Jindarat Viriyathavikul, Director General of the Public Debt Management Office, revealed that S&P Global Ratings’ (S&P) recent analysis has maintained Thailand’s Sovereign Credit Rating at BBB+ along with a “Stable” outlook.
Key details include the forecast for real GDP growth, which is expected at 2.0% in 2026, reflecting the impacts from global energy market volatility that is pressuring domestic economic activities. However, Thailand’s economy is projected to recover from 2027 onwards, with average growth anticipated at 2.3% for 2026 – 2029.
Political stability under the new government is expected to support continuity in policy, reinforcing efforts to restructure the economy and advance investment projects in line with the country’s long-term strategic plan. This includes priority initiatives such as the Eastern Economic Corridor (EEC) and major transportation infrastructure projects. State enterprise investments and public-private partnerships (PPP) are set to play a vital role in enhancing the nation’s future competitiveness.
Asadej Kongsiri, President of the Stock Exchange of Thailand (SET), stated that S&P’s affirmation of Thailand’s credit rating is a significant positive signal, highlighting Thailand’s strong financial stability and substantial foreign reserves. These factors help buffer against external volatility, while government stability remains a key driver supporting policy continuity, economic restructuring, and long-term strategic investment plans.
The credit rating confirmation will also enhance investor confidence and attract continuous capital inflows into the Thai stock market. Listed firms can continue to sustain competitive funding costs abroad, which is a positive for business growth and the market over the long term.
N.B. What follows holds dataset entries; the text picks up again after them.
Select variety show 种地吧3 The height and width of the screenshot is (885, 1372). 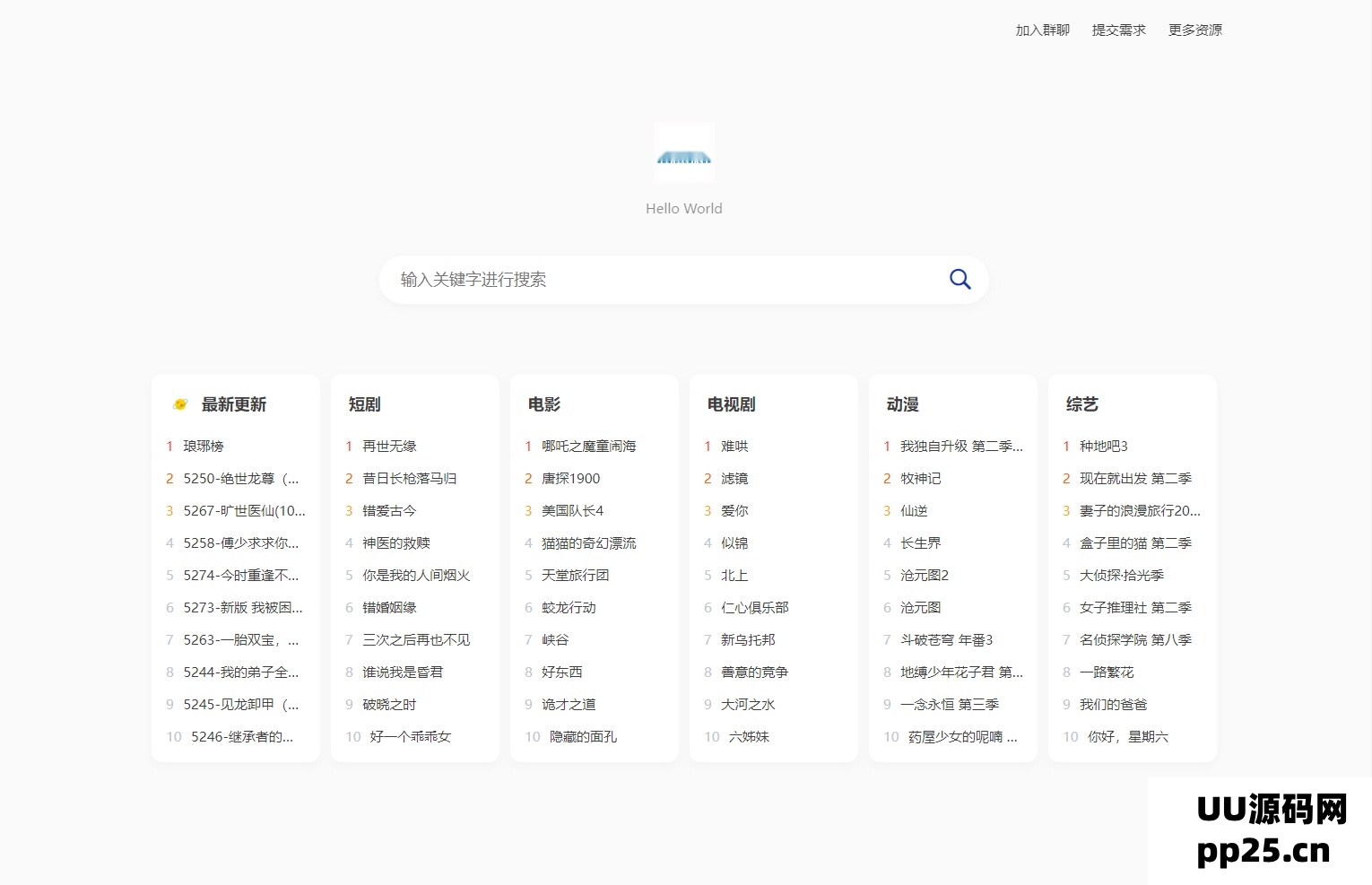pos(1103,447)
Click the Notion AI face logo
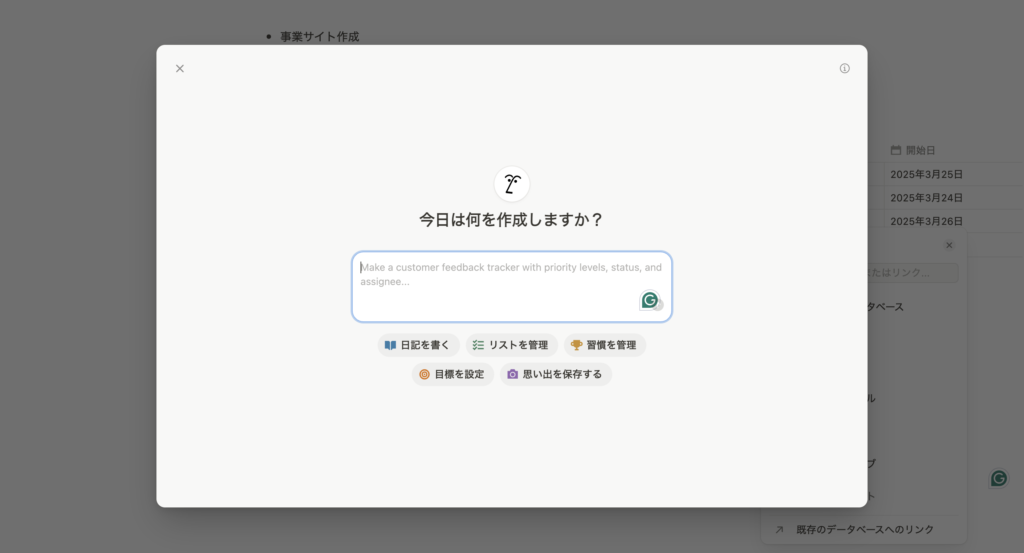 [x=512, y=184]
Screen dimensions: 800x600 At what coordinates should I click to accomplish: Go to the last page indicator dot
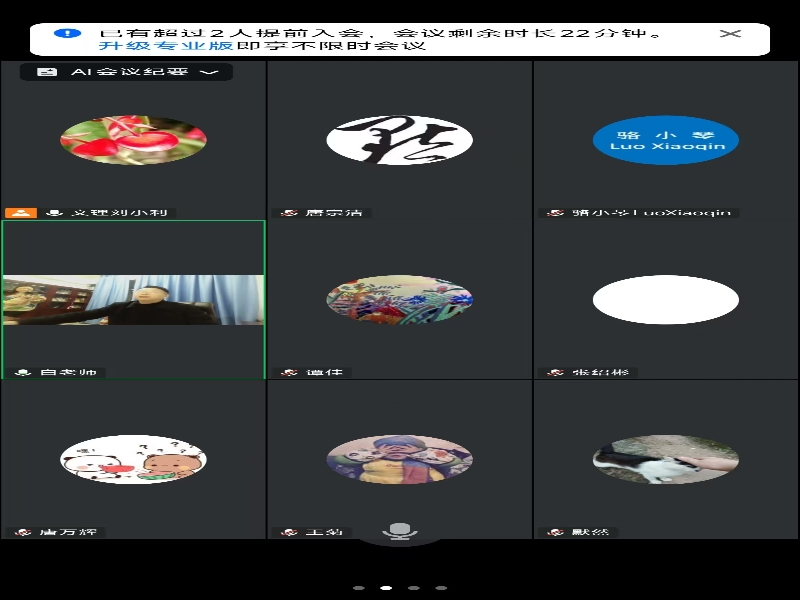click(x=440, y=588)
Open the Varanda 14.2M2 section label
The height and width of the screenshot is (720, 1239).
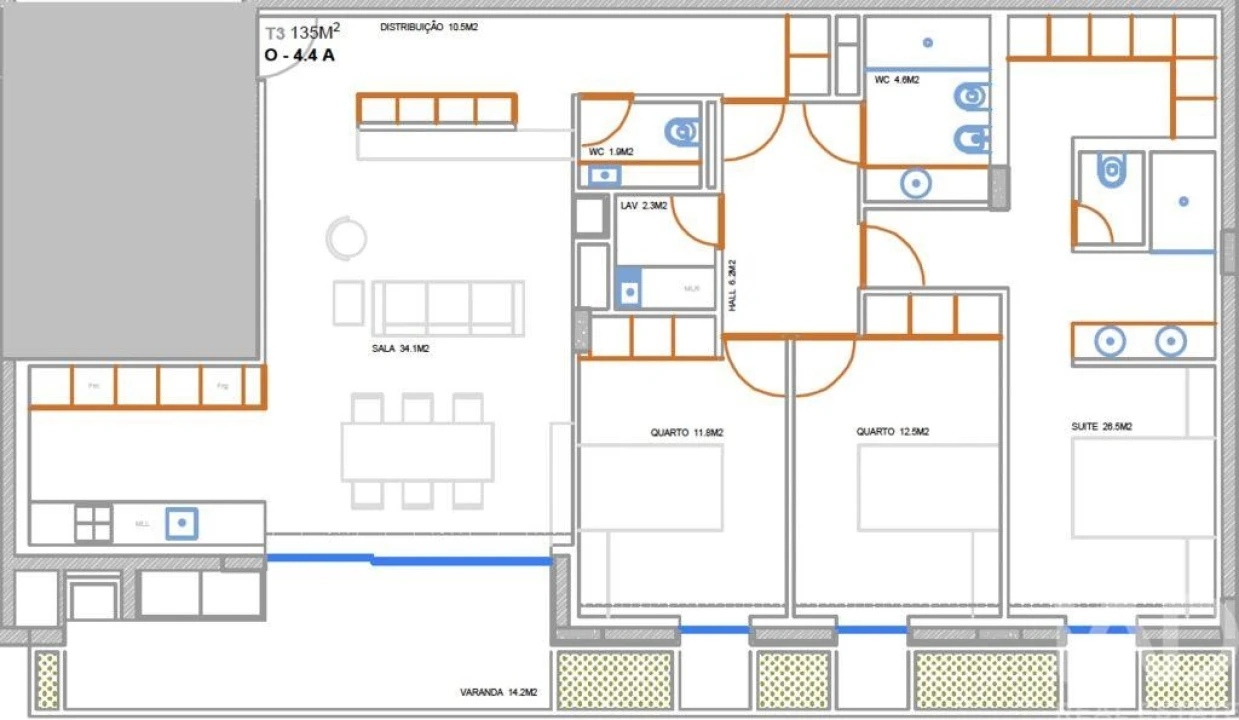pyautogui.click(x=500, y=690)
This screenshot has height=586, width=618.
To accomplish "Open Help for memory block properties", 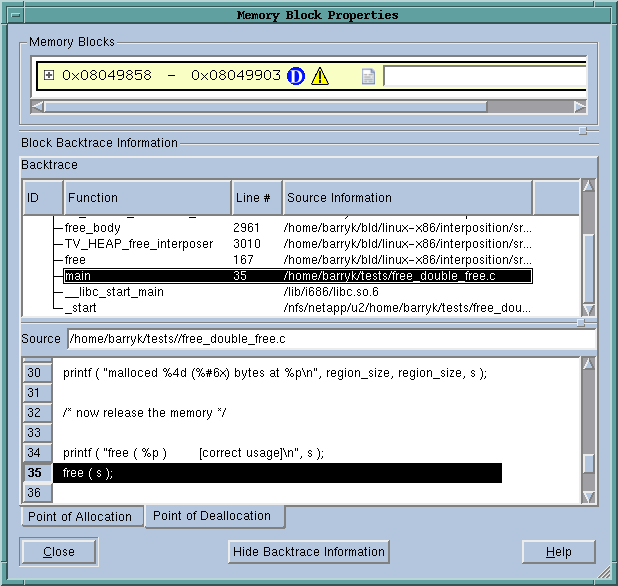I will click(x=558, y=552).
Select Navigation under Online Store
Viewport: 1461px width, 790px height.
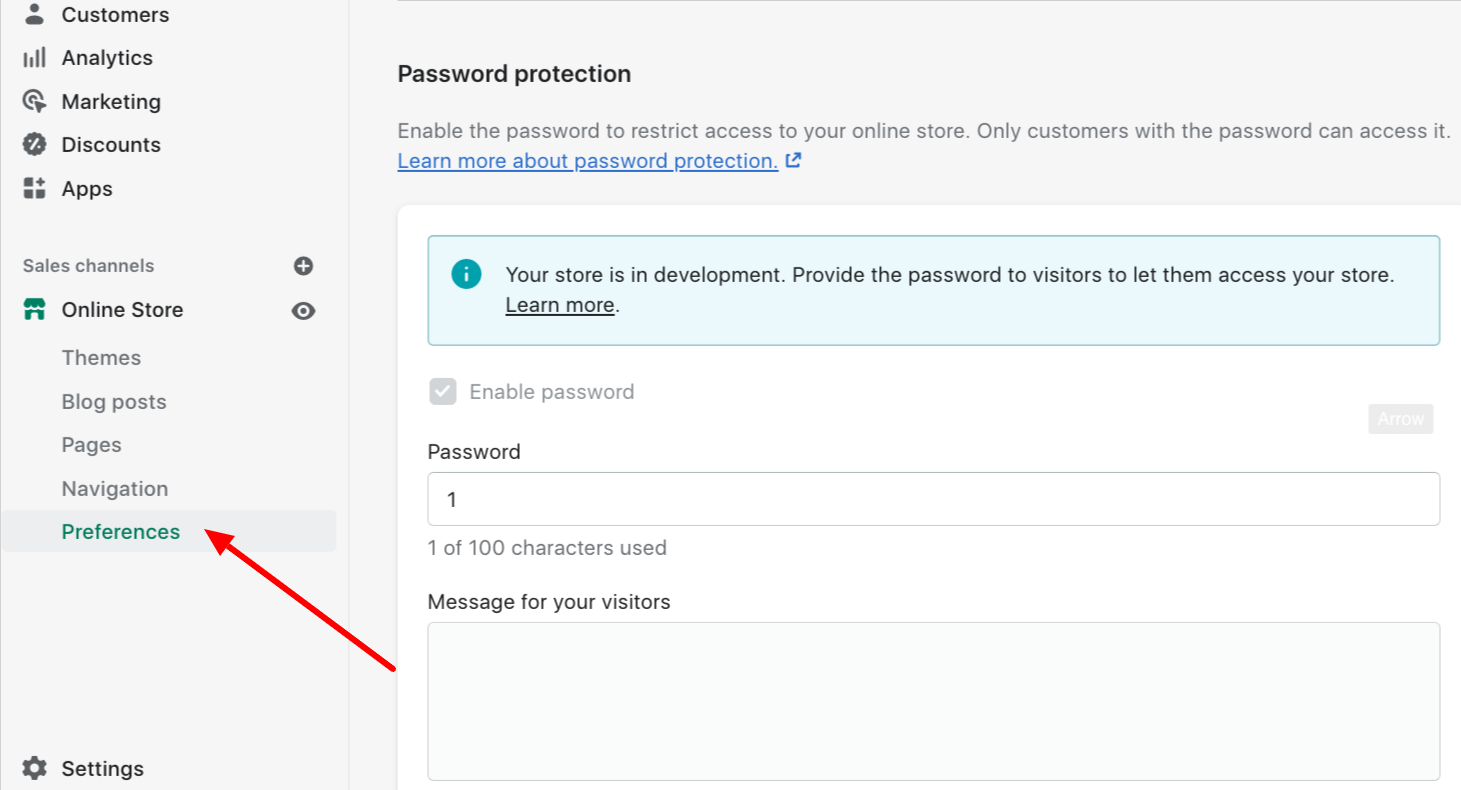point(115,489)
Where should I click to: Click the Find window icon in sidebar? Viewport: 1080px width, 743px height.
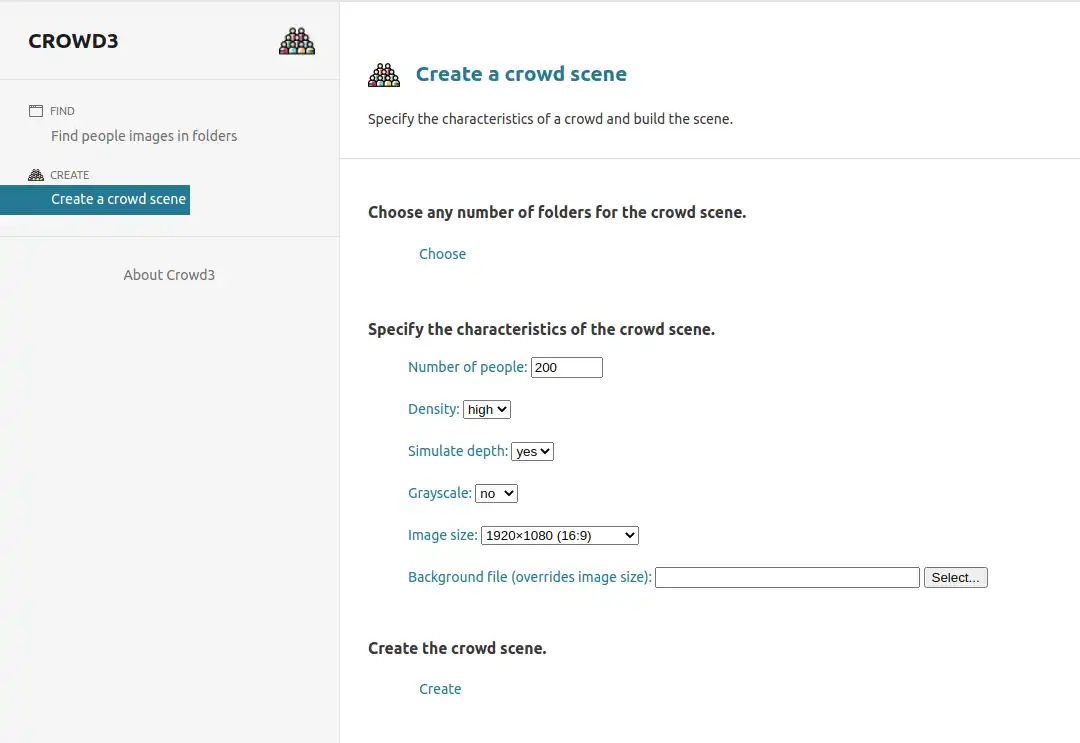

Pornanong Budsaratragoon, Secretary-General of Thailand’s Securities and Exchange Commission (SEC), stated that S&P’s decision reflects Thailand’s macroeconomic stability, debt management, and fiscal standing relative to neighboring countries in the region. It also benefits the Thai capital market, especially regarding fund flows, as it alleviates international institutional investors’ concerns about macroeconomic risks. This ensures Thai assets remain attractive and provides a positive sentiment for the investment sector.